> I'm not sure where the term was coined, but stretch is a well-known > term in 
> compact routing literature.
Right.Compact routing discriminated hierarchical routing by asserting it would 
induce routes of stretch 17,e.g.. What kind of hierarchical routing was that? 
Obviously a bad concept.
Those  statements hurted my feeling, because I also conceived TARA routing 
(using  several hierarchies of zooms) to be some sort of hierarchical routing. 
For TARA shortest path still means shortest path. Period. And of course, TARA 
would also enable detours. 
For comparison: Current DV-based BGP would, eventually, disregard even  the 
second best route ! How would you call such a lousy concept ?!!!
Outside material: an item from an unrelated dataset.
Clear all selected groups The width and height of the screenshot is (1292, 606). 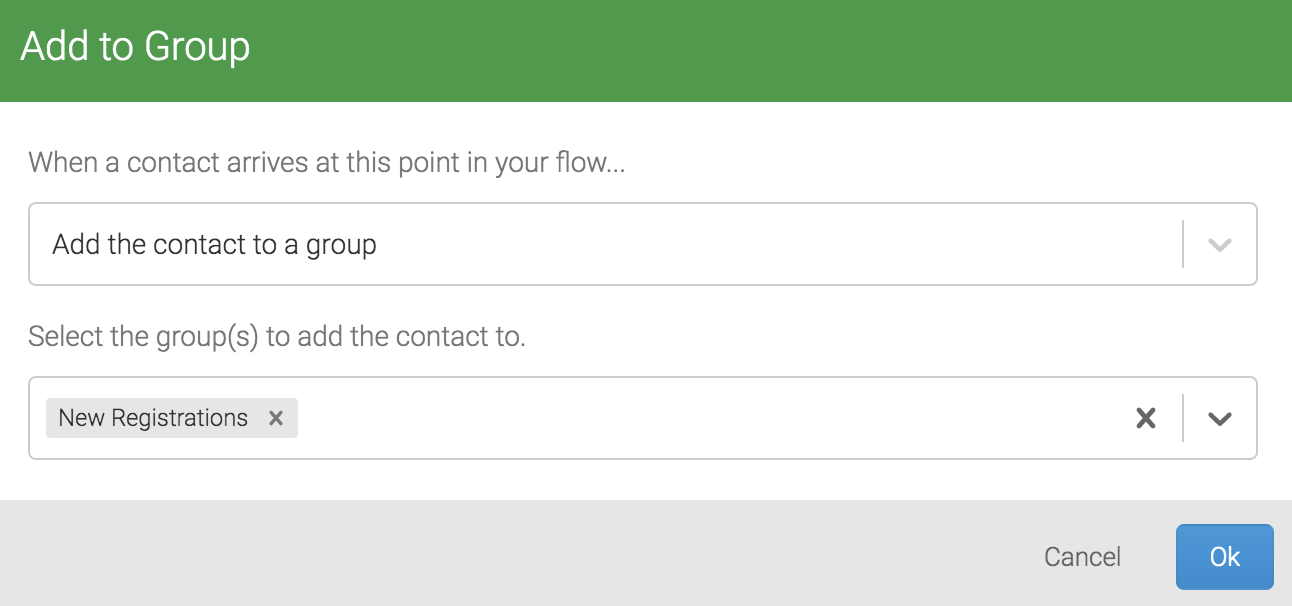pyautogui.click(x=1146, y=418)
As long as we are  devoted to shortest path, and as long as we try to use paths 
which are as short as possible and as long as necessary as to comply with the 
applied constraints we don't need any stretch metric. Stretch is appropriate if 
you have different concepts whereby these concepts themselves induce stretch>1  
!!!


Heiner


-----Ursprüngliche Mitteilung----- 
Von: Paul Jakma <[email protected]>
An: Stephen D. Strowes <[email protected]>
Cc: Tony Li <[email protected]>; Paul Jakma <[email protected]>; [email protected] 
<[email protected]>
Verschickt: Mo., 25. Okt. 2010, 15:01
Thema: Re: [rrg] Last call: Design goals


On Thu, 21 Oct 2010, Stephen D. Strowes wrote: 
 
> I'm not sure where the term was coined, but stretch is a well-known > term in 
> compact routing literature. Certainly Peleg and Upfal used > the term in 1989 
> (c.f. "A Trade-Off between Space and Efficiency > for Routing Tables", 
> http://portal.acm.org/citation.cfm?id=65953 ). > Without digging further 
> back, I wouldn't be surprised if it was > used earlier, but the abstract for 
> this paper seems to feature an > equally-good definition for the term. 
 
I had a look back too this morn, and Kleinrock's '77 paper also talks about 
stretch ("increase in path length", eq. 24 - didn't coin stretch though ;) ). 
 
regards, 
-- Paul Jakma  [email protected]  Key ID: 64A2FF6A 
Fortune: 
Newton's Little-Known Seventh Law: 
   A bird in the hand is safer than one overhead.